In January 2012, the band released its third single from "War of Angels" called "Boss's Daughter" and announced they would tour with Theory of a Deadman in April and May.

On April 6, 2012, the band announced on its Facebook page that guitarist Tony Greve departed Pop Evil. Though the band toured with fill in guitarist Nick Fuelling, who eventually was named as permanent replacement for Greve.

On April 24, 2012, it was announced that the band would join the "Trespass America Festival", a tour featuring the bands Five Finger Death Punch, Killswitch Engage with its original lineup, Trivium, Emmure, God Forbid and Battlecross. The tour ran from July 13 to August 28.

In May 2012, the band debuted the music video for "Boss's Daughter", which features appearances by guitarist Mick Mars of Mötley Crüe and Playboy Playmate Miss July 2011, Jessa Hinton.
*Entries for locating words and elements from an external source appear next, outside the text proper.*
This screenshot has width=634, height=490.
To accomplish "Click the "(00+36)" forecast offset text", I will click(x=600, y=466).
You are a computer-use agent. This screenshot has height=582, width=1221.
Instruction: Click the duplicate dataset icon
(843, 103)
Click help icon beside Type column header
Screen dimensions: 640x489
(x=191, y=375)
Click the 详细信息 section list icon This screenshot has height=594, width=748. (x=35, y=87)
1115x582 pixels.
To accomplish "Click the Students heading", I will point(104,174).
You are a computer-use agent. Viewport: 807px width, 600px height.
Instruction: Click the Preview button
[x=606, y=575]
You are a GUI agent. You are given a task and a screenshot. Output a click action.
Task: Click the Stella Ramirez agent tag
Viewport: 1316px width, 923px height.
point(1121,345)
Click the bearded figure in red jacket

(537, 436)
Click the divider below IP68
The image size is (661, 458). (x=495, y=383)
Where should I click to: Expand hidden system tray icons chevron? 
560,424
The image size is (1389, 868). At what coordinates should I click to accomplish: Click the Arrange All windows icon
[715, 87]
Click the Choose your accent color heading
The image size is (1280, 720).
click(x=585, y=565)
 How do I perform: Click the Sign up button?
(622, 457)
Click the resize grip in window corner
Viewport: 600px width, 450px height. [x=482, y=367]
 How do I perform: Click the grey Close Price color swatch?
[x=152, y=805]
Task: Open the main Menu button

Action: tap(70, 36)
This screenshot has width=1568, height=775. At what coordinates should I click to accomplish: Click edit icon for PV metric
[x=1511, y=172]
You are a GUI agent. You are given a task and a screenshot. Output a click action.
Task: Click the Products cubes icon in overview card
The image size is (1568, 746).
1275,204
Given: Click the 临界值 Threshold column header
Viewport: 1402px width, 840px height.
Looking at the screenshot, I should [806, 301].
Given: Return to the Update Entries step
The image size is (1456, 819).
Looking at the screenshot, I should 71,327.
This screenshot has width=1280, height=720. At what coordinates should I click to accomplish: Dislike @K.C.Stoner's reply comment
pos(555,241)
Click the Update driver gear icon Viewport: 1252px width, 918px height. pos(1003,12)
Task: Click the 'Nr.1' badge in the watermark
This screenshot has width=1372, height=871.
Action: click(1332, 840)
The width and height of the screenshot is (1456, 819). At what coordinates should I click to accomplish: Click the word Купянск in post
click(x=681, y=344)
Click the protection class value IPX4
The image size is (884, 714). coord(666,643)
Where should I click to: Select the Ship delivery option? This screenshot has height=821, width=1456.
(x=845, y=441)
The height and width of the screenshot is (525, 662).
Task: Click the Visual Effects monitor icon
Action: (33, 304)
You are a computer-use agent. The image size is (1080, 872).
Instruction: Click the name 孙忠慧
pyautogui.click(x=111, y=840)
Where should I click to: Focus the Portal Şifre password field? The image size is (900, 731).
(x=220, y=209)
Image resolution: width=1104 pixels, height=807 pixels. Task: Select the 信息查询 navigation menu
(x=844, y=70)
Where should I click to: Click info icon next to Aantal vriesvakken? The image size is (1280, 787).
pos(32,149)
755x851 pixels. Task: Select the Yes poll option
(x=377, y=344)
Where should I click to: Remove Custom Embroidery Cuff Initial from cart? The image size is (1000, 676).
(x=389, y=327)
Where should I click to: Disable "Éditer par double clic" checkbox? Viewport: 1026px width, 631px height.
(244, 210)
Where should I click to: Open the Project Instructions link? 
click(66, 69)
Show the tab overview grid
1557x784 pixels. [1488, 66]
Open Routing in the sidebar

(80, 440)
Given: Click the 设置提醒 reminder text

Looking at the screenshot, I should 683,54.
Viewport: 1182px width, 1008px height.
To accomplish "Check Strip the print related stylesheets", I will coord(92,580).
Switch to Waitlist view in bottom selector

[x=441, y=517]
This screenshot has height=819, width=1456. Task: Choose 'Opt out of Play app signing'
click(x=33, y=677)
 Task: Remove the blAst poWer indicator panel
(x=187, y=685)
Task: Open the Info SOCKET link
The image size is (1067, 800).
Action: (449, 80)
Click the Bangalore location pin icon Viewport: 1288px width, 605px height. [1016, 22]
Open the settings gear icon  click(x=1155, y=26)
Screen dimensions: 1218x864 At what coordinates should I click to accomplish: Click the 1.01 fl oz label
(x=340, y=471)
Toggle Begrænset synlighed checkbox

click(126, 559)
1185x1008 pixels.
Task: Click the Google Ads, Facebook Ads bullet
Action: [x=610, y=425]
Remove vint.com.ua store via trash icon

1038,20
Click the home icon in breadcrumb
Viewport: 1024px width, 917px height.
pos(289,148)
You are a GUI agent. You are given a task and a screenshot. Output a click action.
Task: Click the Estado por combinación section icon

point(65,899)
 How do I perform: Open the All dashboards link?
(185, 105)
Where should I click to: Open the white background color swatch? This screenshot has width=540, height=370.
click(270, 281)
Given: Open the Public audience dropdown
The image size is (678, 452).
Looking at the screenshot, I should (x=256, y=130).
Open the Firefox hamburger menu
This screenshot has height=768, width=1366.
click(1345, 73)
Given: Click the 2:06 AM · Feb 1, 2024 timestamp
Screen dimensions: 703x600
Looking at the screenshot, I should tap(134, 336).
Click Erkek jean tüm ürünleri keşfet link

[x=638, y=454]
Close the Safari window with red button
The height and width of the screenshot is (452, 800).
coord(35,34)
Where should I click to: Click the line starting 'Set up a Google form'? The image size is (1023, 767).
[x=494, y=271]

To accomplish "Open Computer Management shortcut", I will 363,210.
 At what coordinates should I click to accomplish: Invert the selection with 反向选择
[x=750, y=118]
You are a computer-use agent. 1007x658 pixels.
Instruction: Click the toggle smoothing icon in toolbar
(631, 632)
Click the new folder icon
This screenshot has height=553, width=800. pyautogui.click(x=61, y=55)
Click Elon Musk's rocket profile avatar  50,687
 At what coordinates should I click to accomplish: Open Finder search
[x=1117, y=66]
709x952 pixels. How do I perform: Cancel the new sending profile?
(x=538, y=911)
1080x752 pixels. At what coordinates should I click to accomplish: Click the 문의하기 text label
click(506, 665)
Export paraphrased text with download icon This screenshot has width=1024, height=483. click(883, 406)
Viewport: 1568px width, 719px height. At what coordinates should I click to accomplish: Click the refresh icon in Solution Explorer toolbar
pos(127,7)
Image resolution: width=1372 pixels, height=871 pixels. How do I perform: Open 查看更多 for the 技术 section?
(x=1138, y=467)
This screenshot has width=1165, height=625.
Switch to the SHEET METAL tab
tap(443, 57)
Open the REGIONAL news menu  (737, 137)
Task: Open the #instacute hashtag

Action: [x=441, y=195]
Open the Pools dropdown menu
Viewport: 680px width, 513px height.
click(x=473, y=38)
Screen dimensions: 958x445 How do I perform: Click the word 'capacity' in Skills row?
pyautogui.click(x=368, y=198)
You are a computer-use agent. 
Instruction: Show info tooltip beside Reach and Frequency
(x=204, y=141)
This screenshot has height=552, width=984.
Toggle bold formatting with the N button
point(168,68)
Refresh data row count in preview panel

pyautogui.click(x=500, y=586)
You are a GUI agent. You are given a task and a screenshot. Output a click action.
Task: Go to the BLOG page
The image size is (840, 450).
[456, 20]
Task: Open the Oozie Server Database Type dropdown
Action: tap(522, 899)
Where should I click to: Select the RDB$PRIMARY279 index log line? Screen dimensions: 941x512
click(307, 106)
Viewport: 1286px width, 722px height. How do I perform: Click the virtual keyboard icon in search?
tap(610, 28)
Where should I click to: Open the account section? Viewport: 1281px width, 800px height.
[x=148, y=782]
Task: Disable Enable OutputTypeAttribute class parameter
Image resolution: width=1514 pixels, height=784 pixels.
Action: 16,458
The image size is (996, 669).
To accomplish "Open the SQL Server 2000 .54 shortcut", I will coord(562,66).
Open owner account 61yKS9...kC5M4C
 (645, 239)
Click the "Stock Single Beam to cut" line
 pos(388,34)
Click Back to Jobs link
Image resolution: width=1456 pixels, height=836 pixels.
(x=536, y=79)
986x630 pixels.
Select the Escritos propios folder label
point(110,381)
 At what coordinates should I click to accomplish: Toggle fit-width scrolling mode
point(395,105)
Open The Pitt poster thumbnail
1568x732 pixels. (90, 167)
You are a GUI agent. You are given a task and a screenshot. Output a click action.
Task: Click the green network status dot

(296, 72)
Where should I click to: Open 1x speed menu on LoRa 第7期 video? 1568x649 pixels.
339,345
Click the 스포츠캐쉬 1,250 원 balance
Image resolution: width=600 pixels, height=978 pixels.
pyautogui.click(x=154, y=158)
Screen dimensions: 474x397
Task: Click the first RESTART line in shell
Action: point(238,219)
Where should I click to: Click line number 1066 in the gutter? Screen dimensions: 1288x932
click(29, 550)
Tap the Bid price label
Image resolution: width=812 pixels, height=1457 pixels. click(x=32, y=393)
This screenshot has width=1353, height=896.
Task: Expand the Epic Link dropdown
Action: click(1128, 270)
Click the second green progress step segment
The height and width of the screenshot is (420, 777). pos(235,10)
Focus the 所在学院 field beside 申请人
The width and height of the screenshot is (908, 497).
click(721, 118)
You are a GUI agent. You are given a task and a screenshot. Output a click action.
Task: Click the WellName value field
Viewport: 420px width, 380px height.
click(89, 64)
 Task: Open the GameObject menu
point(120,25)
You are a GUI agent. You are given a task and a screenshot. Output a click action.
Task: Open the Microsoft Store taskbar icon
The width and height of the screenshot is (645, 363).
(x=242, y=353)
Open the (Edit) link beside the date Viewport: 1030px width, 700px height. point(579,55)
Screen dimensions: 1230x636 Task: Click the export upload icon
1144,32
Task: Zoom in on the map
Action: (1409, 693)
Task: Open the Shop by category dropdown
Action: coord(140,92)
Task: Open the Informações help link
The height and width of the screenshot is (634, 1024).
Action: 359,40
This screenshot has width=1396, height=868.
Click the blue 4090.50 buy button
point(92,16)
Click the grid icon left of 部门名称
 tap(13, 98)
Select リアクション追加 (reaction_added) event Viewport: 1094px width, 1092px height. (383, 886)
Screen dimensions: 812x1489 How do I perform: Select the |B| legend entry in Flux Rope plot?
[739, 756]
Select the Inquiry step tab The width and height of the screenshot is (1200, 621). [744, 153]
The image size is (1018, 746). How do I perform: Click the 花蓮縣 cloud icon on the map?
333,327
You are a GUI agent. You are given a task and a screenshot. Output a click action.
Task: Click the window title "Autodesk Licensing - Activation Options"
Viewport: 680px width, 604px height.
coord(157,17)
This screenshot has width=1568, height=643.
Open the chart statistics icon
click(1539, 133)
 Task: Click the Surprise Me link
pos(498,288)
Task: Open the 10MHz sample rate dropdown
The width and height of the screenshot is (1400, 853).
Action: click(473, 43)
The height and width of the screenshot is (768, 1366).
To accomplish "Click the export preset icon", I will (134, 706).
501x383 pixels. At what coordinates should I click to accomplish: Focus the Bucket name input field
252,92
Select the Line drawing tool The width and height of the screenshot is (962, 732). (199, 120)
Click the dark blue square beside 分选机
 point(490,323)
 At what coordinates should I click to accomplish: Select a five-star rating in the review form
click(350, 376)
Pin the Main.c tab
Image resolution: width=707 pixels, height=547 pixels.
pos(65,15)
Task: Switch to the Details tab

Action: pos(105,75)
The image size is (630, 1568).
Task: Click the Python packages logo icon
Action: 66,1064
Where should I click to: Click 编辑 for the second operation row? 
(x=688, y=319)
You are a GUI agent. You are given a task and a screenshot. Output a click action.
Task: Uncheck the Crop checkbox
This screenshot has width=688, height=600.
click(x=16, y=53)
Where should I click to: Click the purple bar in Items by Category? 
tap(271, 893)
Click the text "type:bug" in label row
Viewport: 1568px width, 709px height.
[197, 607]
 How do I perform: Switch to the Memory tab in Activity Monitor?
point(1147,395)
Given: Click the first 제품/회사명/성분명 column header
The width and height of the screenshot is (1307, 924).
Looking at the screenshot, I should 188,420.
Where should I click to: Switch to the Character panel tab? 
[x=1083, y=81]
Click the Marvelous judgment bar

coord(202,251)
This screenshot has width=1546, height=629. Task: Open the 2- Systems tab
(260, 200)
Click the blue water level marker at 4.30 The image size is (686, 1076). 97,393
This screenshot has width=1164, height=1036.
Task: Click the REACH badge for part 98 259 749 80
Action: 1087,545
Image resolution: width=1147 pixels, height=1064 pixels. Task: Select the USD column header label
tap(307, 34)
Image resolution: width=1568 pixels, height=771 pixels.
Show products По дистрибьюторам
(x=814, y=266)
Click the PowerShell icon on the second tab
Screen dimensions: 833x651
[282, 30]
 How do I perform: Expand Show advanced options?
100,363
The "Boss's Daughter" single reached No. 8 on the Active Radio charts. In June 2012, the band's fourth single from "War of Angels", "Purple" was released. In October 2012, the band made their first appearance touring in Canada with Black Label Society. In November 2012, the band did one tour date in Sweden with Seether and Avatar.

===Onyx (2013–2014)===

In January 2013, just after the New Year, Pop Evil entered a recording studio in Chicago, IL with Grammy nominated Producer Johnny K to record their third studio album. The first single, called "Trenches", from their upcoming album Onyx debuted online by the band on February 28, 2013. On April 11, 2013, the band debuted a second song from Onyx called "Goodbye My Friend". Pop Evil announced via Twitter on March 3 that Onyx will be released on May 14.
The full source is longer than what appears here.